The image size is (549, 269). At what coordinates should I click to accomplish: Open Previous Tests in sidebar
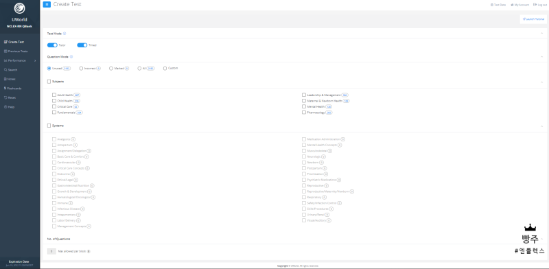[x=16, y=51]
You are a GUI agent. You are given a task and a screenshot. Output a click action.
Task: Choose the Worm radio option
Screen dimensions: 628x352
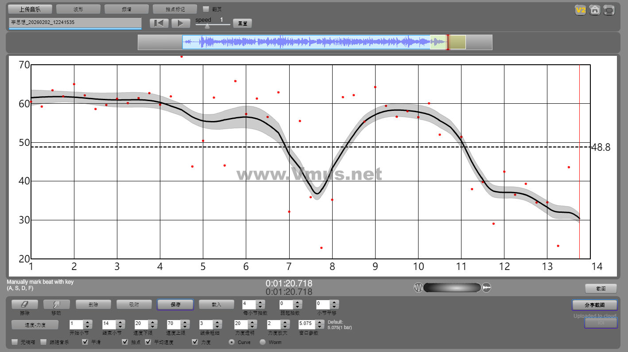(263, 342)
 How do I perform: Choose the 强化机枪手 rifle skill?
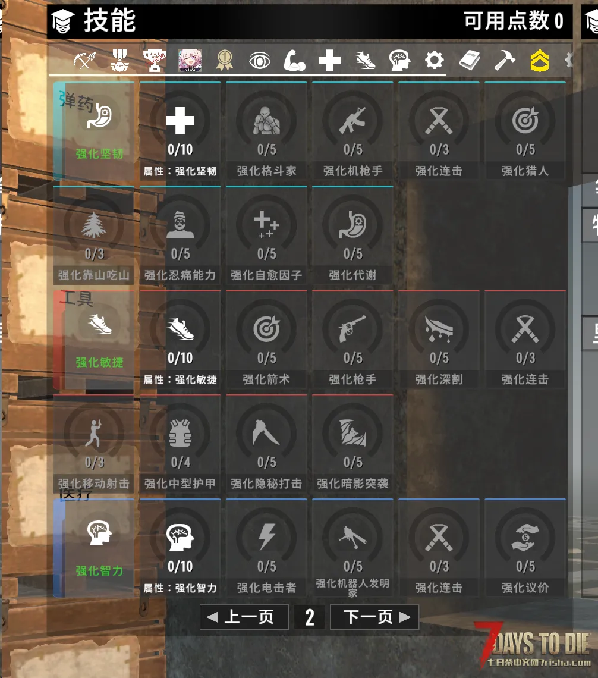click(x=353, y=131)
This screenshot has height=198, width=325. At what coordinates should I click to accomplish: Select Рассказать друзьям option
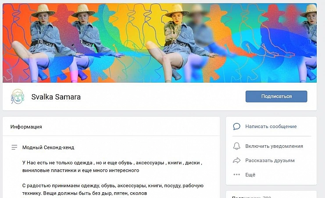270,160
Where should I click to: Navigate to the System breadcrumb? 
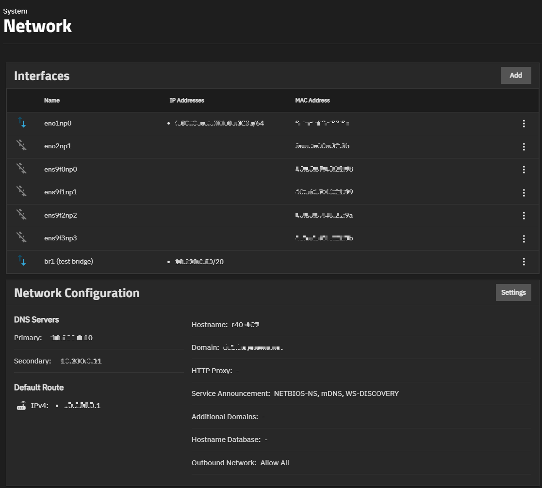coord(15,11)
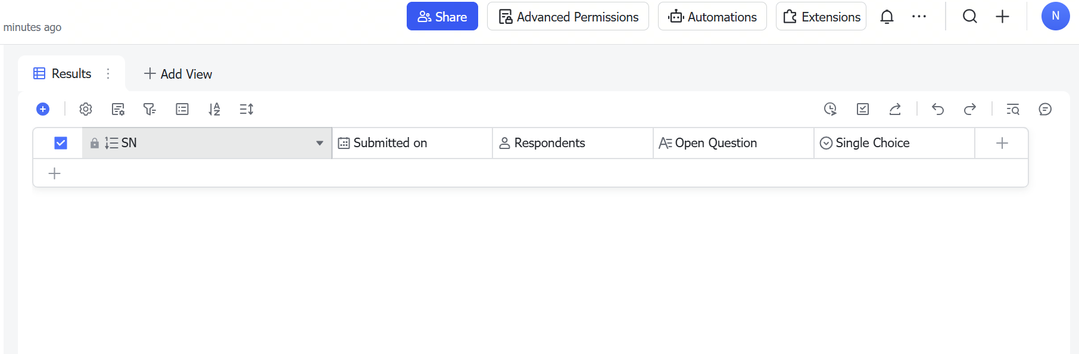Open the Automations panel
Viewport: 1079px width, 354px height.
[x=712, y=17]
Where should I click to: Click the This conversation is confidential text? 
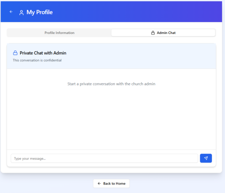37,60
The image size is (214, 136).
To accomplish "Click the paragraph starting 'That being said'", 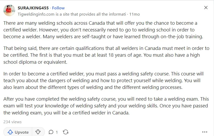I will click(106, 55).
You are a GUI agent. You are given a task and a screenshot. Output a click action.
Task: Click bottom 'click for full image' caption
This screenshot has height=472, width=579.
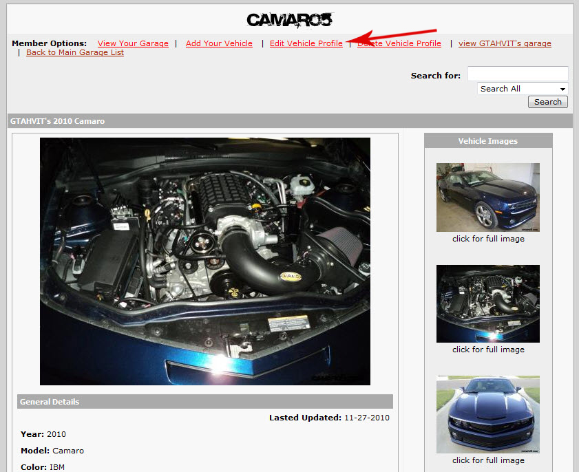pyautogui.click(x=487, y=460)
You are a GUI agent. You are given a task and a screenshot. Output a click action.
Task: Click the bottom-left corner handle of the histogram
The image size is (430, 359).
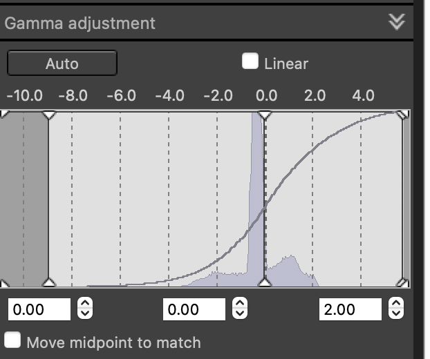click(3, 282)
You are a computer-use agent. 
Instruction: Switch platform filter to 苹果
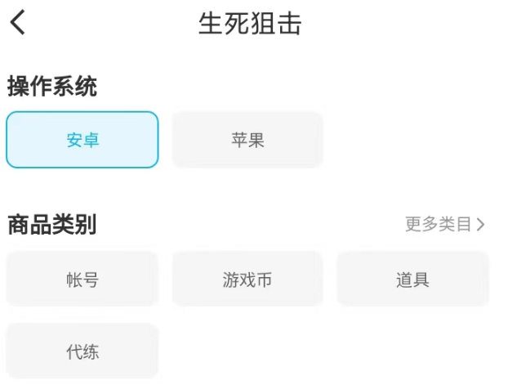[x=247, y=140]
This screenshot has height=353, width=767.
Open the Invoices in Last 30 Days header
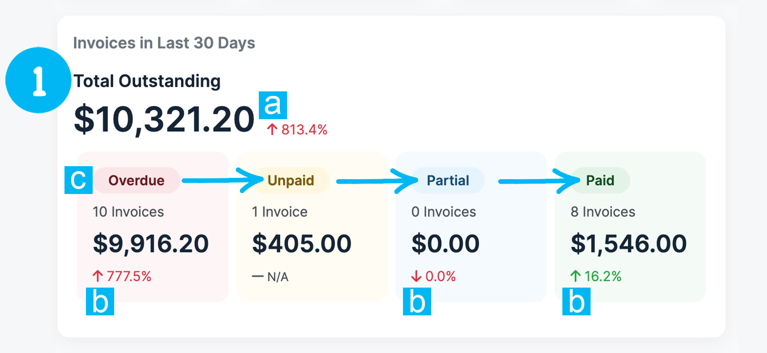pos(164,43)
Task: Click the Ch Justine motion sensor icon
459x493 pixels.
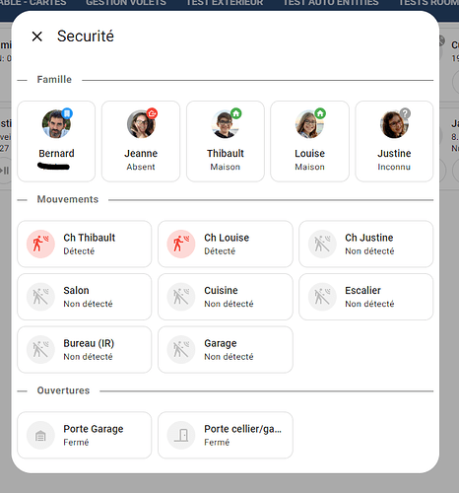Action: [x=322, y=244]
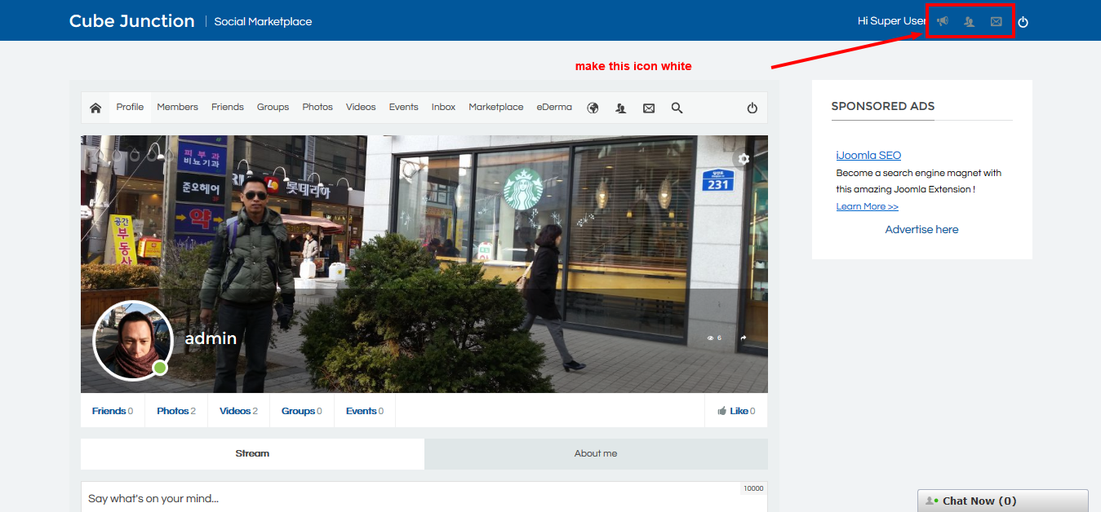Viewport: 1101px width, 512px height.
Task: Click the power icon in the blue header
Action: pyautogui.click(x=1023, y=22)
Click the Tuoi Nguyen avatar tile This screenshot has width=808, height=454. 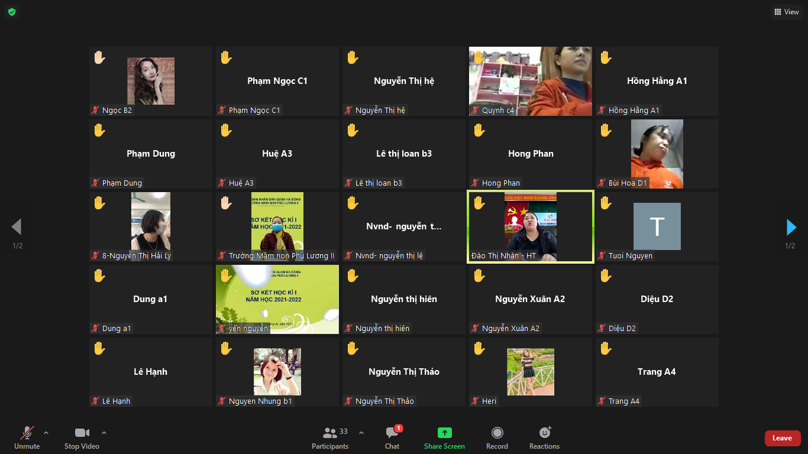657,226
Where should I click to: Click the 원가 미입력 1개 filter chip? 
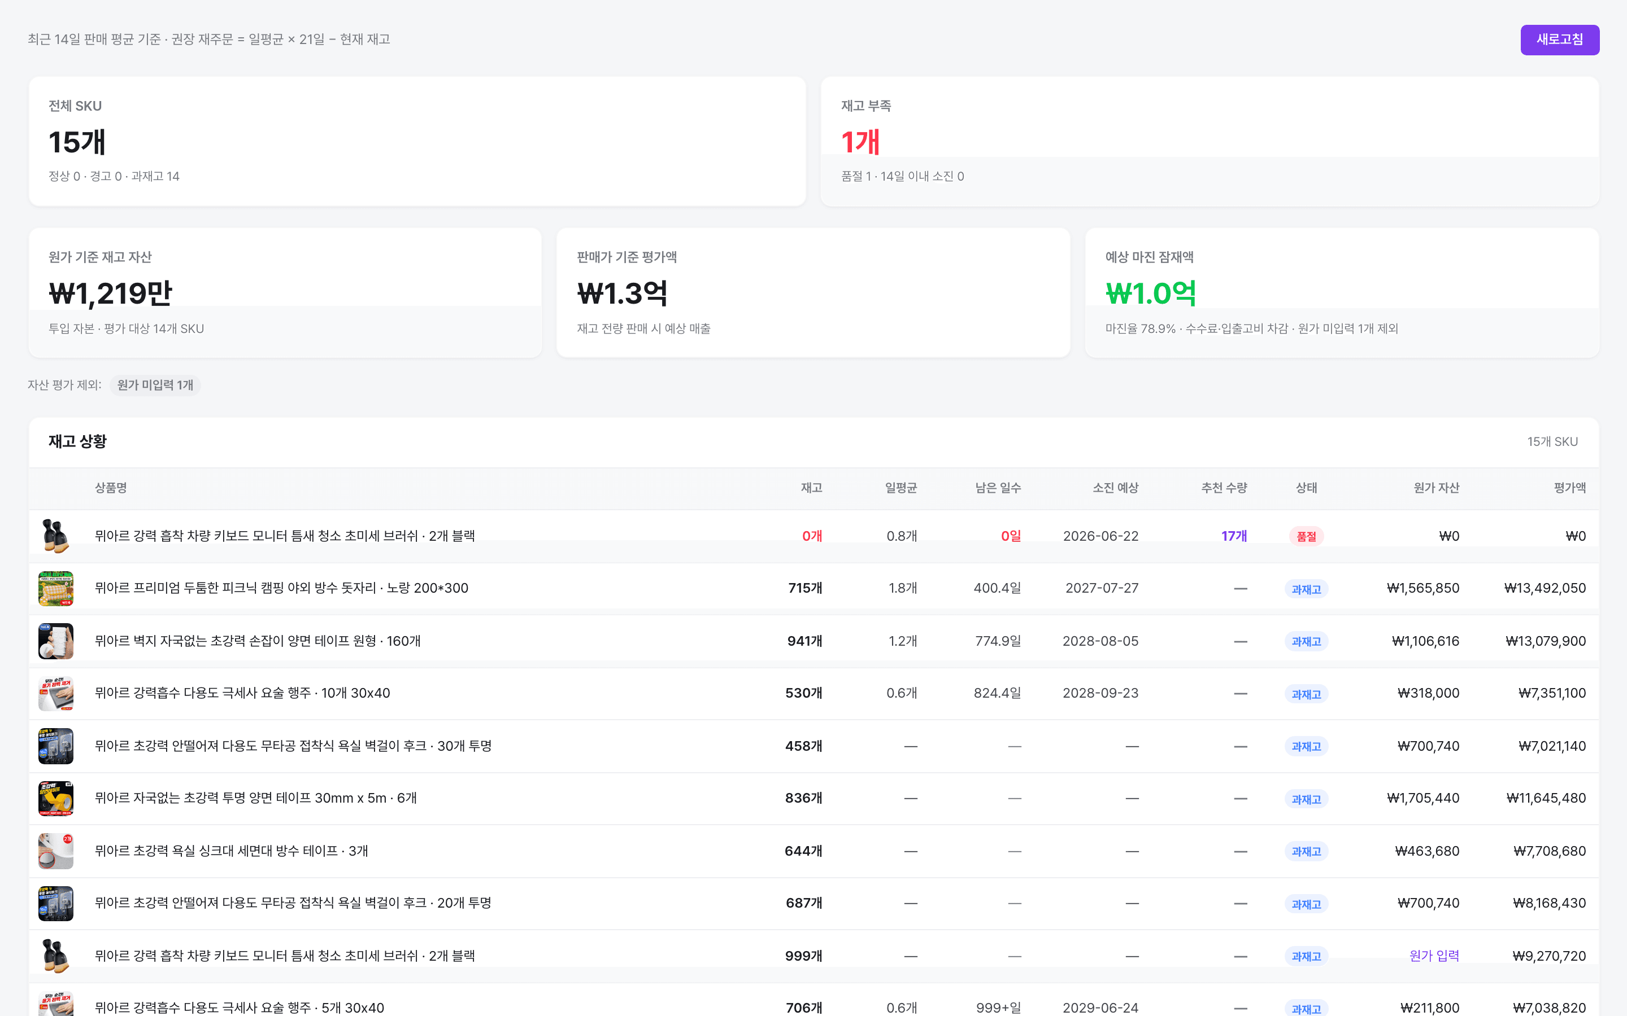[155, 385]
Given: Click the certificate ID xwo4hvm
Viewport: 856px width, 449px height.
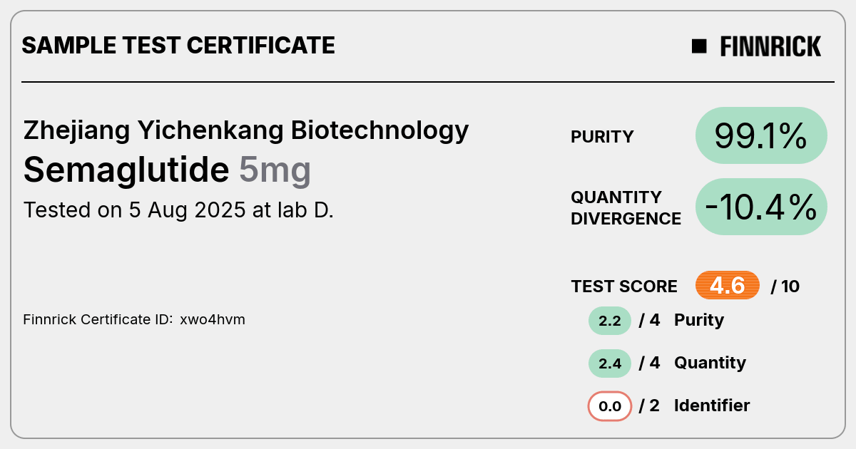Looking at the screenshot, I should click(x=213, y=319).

The problem -
Please show every line of the entries above that contains the word "bottom".

Answer -
Task: Click bottom 'click for full image' caption
Task: Click the bottom-left corner handle of the histogram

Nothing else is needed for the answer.